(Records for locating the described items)
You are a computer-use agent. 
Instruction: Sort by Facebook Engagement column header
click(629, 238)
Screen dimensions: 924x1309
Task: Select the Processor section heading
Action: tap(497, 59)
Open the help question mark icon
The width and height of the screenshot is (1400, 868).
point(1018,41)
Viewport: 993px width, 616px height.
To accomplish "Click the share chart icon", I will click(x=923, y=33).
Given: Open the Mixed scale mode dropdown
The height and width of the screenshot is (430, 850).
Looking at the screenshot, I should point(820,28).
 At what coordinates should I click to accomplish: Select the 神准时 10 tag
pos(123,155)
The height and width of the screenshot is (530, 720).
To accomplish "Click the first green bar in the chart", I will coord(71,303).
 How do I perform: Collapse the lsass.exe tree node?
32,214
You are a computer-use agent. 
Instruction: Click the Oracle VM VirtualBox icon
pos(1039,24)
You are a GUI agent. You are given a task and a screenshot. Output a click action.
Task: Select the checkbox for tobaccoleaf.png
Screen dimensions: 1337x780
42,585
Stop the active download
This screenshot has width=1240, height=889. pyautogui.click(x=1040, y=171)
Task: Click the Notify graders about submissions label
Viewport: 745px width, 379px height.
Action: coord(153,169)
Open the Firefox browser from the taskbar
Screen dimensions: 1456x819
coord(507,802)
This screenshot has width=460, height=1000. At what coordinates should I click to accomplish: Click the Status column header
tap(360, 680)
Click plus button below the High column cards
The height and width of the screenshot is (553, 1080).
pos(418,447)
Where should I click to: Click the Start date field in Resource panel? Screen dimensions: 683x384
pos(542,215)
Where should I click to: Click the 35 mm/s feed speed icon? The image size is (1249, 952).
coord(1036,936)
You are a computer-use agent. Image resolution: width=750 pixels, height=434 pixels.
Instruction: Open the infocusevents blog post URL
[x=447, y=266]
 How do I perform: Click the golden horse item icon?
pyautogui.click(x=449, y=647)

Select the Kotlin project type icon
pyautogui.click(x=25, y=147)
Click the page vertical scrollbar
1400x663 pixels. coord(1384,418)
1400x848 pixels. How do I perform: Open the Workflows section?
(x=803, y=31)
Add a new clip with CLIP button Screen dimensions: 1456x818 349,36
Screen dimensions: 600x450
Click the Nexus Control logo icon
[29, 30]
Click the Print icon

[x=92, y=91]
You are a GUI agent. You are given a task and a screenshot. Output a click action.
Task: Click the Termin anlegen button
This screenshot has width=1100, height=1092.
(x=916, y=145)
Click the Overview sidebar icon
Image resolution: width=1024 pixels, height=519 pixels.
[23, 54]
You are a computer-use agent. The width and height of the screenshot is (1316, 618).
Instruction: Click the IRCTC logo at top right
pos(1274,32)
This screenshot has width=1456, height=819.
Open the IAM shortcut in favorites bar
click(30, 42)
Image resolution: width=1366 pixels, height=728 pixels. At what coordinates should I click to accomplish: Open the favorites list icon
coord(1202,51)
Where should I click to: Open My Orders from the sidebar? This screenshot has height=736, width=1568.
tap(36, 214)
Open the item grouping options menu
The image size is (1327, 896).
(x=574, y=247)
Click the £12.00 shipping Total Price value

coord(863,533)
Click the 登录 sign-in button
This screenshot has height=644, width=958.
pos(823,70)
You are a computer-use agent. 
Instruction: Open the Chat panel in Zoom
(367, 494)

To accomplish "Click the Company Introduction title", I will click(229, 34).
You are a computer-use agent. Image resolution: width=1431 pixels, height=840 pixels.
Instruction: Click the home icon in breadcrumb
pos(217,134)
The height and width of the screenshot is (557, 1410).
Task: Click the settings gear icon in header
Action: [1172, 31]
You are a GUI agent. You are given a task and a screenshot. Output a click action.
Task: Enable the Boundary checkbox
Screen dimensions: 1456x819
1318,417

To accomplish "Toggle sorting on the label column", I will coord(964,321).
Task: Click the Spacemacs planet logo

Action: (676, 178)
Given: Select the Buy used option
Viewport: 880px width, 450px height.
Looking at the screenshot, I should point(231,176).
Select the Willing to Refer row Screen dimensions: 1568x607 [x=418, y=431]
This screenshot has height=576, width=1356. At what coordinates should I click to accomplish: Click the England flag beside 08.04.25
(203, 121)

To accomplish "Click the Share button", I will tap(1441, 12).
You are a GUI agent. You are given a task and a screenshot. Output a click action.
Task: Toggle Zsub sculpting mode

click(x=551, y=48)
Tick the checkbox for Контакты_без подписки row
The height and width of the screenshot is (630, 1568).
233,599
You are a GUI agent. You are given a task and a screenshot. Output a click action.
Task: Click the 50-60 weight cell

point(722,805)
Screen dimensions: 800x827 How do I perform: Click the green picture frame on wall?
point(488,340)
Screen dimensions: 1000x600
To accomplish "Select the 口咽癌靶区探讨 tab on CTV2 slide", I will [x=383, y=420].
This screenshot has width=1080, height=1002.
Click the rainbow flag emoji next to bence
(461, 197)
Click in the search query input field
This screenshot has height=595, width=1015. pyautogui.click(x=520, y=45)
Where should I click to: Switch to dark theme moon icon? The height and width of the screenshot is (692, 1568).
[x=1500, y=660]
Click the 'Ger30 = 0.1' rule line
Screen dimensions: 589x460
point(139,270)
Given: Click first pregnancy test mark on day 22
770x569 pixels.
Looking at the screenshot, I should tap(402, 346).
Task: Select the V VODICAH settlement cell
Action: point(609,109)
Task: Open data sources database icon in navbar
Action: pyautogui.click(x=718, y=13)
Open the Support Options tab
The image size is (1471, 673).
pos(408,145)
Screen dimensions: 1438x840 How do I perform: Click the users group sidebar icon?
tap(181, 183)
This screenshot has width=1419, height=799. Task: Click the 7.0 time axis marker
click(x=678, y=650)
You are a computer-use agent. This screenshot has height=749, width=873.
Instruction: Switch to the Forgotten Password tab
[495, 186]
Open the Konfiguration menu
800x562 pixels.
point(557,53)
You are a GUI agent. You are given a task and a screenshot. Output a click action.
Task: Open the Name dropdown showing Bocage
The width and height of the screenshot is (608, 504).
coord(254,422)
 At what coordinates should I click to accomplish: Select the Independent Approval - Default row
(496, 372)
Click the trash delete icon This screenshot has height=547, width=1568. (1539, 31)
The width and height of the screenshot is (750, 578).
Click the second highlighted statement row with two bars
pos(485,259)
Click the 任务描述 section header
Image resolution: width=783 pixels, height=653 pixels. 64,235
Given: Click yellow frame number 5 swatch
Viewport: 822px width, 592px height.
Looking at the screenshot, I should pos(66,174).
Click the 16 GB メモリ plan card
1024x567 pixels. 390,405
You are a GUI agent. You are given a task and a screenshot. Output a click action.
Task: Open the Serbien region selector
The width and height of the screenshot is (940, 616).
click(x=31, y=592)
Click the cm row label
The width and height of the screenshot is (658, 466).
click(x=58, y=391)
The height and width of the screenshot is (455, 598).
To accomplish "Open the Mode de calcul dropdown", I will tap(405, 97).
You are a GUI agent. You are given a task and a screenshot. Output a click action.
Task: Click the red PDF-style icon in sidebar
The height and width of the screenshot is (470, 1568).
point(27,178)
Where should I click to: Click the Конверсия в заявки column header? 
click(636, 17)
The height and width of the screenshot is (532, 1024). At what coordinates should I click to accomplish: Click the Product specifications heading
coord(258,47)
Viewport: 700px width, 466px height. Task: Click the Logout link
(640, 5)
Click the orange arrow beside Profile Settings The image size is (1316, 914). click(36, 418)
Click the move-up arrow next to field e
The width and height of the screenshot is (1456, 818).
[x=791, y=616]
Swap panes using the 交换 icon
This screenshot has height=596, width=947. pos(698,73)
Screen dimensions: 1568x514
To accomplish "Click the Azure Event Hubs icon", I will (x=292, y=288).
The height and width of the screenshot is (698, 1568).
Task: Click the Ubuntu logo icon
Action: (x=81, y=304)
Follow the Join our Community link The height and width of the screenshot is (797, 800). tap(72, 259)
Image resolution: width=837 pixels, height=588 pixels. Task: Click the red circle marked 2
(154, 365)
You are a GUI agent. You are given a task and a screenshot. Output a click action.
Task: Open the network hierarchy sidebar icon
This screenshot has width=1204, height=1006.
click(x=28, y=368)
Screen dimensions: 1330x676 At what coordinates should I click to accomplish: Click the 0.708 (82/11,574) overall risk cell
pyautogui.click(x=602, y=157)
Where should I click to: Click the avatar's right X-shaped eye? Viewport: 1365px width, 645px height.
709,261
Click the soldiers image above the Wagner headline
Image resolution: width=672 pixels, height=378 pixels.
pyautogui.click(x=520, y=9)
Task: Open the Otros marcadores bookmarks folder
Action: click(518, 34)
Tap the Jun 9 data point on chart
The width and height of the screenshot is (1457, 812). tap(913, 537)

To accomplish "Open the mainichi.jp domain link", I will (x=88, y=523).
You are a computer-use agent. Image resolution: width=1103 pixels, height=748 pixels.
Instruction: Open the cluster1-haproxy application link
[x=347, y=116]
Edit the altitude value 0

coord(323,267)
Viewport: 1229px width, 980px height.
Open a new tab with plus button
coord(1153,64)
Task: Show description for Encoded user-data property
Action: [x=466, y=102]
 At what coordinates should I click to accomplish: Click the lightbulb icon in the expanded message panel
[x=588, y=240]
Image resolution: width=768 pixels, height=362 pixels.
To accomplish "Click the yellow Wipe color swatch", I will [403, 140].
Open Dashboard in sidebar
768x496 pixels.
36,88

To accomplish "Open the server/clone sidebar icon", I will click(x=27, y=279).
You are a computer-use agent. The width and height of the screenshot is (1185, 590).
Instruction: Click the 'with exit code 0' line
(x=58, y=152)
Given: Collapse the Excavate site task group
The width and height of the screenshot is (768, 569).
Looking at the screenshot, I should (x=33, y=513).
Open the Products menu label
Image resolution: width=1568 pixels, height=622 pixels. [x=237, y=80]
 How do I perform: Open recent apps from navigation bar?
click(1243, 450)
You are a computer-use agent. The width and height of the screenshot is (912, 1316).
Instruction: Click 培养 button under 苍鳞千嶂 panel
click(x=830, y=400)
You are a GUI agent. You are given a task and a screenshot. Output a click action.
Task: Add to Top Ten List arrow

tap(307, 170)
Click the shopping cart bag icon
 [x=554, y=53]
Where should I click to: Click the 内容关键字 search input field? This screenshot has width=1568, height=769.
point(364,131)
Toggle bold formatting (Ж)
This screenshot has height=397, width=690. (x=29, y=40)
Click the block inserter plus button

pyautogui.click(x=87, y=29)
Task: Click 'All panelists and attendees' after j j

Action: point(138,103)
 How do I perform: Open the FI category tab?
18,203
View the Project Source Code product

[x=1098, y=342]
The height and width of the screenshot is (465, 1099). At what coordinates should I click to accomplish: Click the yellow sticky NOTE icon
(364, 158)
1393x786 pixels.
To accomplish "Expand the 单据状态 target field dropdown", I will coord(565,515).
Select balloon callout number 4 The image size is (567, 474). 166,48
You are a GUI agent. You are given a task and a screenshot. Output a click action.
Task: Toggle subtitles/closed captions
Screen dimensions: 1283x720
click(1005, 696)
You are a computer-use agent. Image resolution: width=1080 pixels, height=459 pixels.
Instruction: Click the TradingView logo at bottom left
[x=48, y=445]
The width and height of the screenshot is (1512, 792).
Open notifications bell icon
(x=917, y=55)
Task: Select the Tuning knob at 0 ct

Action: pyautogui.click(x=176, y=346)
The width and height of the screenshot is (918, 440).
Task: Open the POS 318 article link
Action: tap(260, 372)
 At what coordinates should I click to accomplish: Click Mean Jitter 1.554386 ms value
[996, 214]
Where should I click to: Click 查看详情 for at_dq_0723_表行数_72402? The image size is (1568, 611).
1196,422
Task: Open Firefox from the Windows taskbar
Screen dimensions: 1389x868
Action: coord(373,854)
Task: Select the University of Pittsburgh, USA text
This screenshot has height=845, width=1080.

- **Goal of the exercise**
Reproduce, character for character, the lines in the records that begin with the line containing "Screen dimensions: 800x827" and end with the line containing "will [x=383, y=420].". Include both of those lines.

- **Solution for this exercise**
Screen dimensions: 800x827 How do I perform: Click the green picture frame on wall?
point(488,340)
Screen dimensions: 1000x600
To accomplish "Select the 口咽癌靶区探讨 tab on CTV2 slide", I will [x=383, y=420].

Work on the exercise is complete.